Haverá um time brasileiro na final da Copa Libertadores. Não sabemos qual. Também não podemos garantir quem estará do outro lado, mas a aposta é muito mais fácil do que investir em Corinthians ou Santos: o Boca Juniors está próximo de sua décima decisão continental.

A vitória por 2 x 0 sobre a Universidad de Chile, anteontem, em Buenos Aires, tem todos os contornos de morte anunciada para o bom time chileno. E pode ser usada como material de estudo sobre este Boca, uma equipe diferente daquelas que o espectador ocasional se habituou a ver.

Se sua impressão do Boca Juniors é a de um time que oprime adversários com uma pressão sufocante, que faz com que os visitantes saiam da Bombonera sem entender direito o que aconteceu, apague-a. Foi-se o tempo de boxeador que procura o nocaute. O Boca atual prefere vencer por pontos. Sem pressa e sem dúvidas.

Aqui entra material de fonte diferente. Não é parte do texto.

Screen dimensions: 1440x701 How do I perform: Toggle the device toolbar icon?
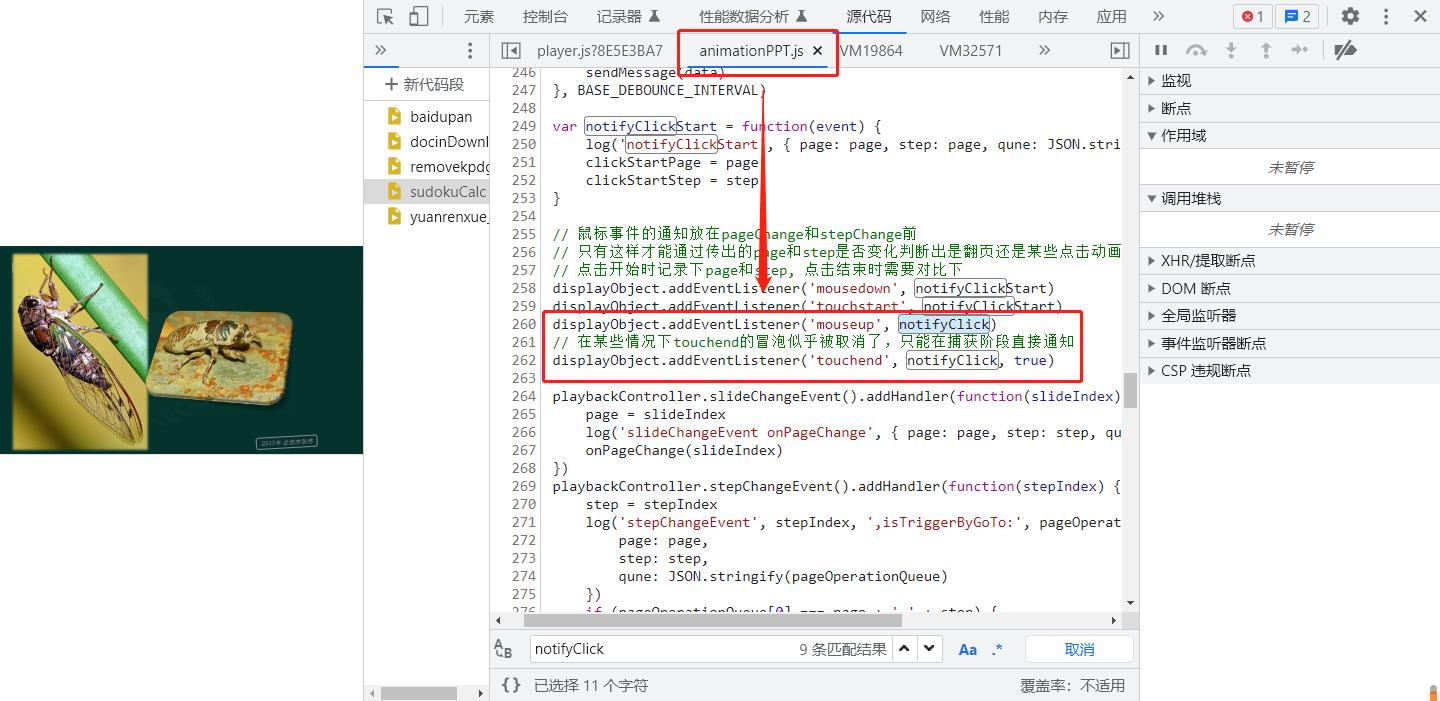click(x=418, y=16)
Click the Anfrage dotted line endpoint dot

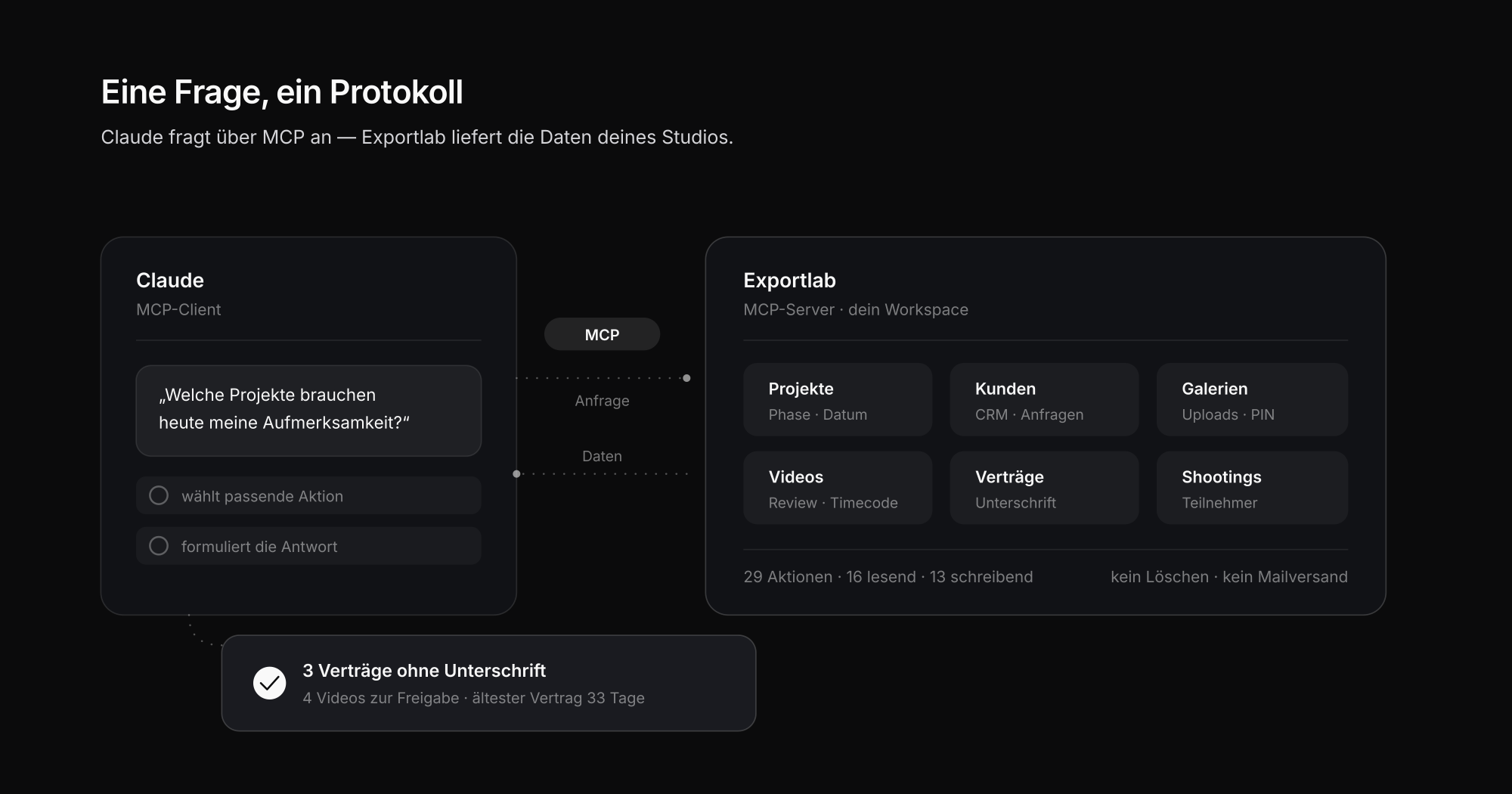point(686,378)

A postura tem produzido conclusões do tipo “o Boca não é mais o mesmo”, conceito precipitado e preguiçoso. Não convém duvidar da capacidade da equipe que eliminou o Fluminense. Pior ainda se a origem da dúvida for falta de informação, numa era em que conhecer um time de futebol é uma simples questão de vontade.

O provável finalista da Libertadores não faz marcação alta e nem se preocupa em controlar a posse, mesmo quando joga em casa. A especialidade é fechar espaços, desarmar e contragolpear. O perigo está na qualidade do trato quando tem a bola. Sob as ordens de Riquelme, o Boca ataca muito bem pelos lados do campo, em jogadas que procuram a finalização de Santiago Silva. Somoza é um marcador eficiente, Mouche e Ledesma criam problemas.

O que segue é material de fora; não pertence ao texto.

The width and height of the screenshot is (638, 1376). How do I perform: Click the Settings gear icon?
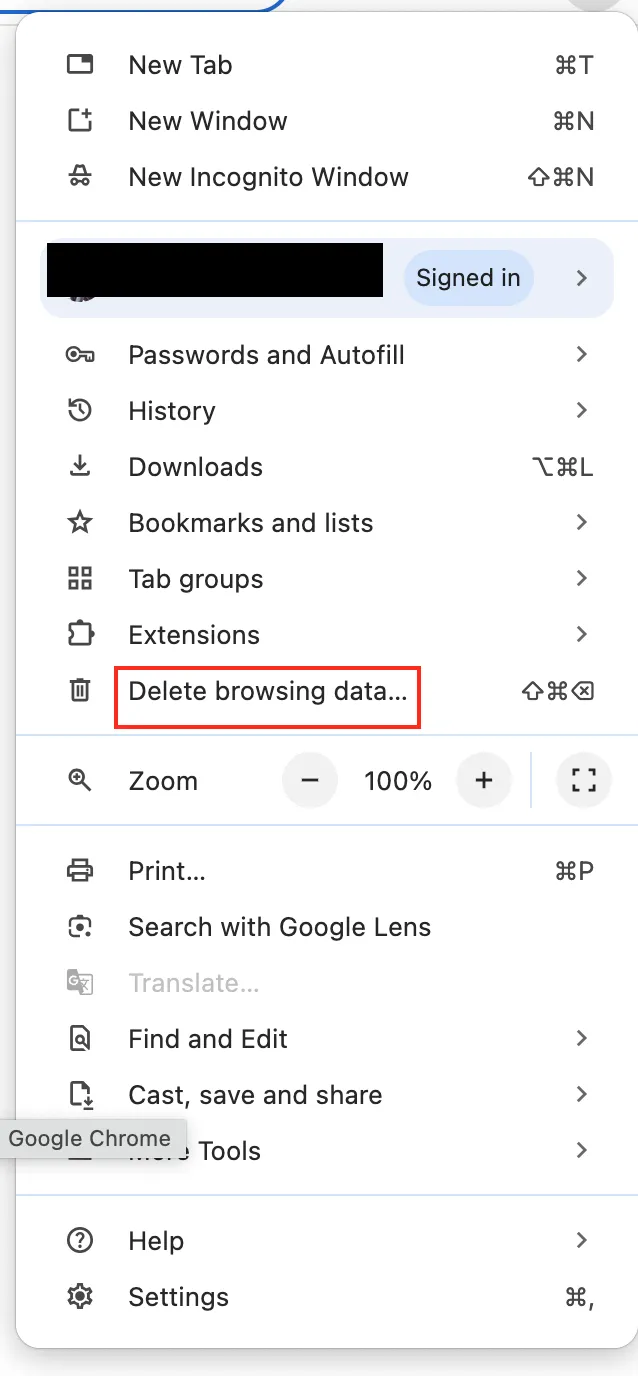click(79, 1297)
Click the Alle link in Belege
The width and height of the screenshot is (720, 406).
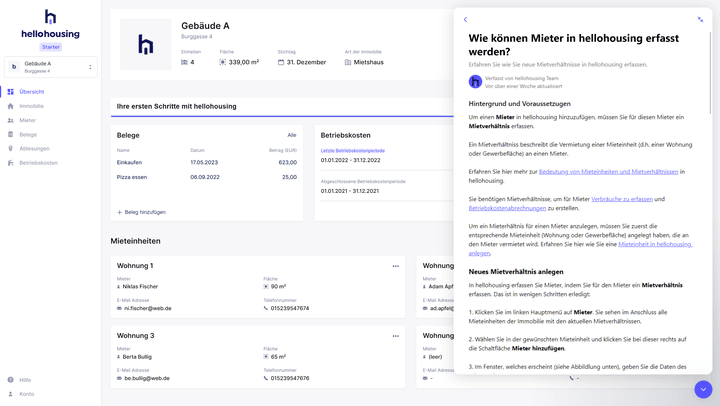click(292, 135)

Desse modo, a U. de Chile é o adversário “perfeito”. O campeão da Copa Sul-Americana tem convicções absolutamente ofensivas, joga um futebol coletivo que oferece campo ao adversário. Na quinta-feira, deu espaço ao dono da casa e pagou caro. Ao contrário do que se poderia imaginar, o fato de o jogo de volta ser em Santiago não necessariamente melhora as chances dos chilenos. A necessidade de recuperar a diferença de gols obriga La U a correr riscos. É tudo o que os argentinos querem.

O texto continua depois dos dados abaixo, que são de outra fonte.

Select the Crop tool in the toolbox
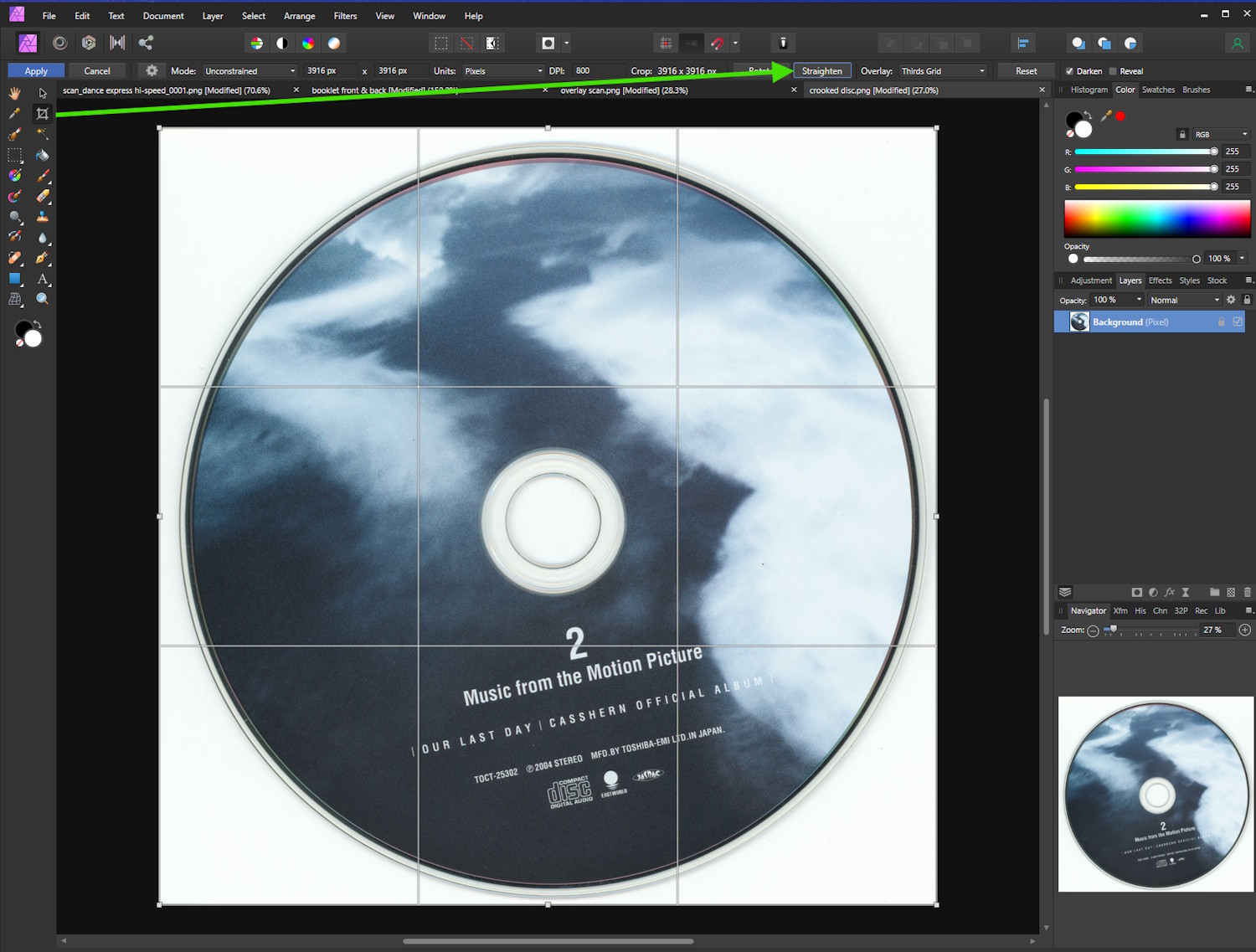This screenshot has height=952, width=1256. pyautogui.click(x=42, y=114)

Se pudesse determinar a ordem de seus confrontos, o Boca provavelmente optaria por jogar primeiro em casa, sempre. A histórica tranquilidade para atuar como visitante tem um efeito relaxante no momento de abrir um mata-mata. Não se vê uma equipe apressada para construir resultados, nem abatida quando sofre um gol. O jogo de volta na casa do adversário – onde é imune a pressões extracampo – é quando o “gol qualificado” entra de fato em ação para decidir. A cada classificação garantida ou título conquistado em gramados estrangeiros, a confiança aumenta. Uma coisa se alimenta da outra.

Não, este não é o melhor Boca que você já viu. Mas é o melhor dos últimos anos. Confiante sem ser presunçoso, consciente dos próprios limites, busca o placar que lhe interessa sem desviar de seu plano de jogo. E tem camisa.

Simpatizantes do time brasileiro que se classificar na quarta-feira têm por que torcer na noite seguinte. Por um milagre chileno.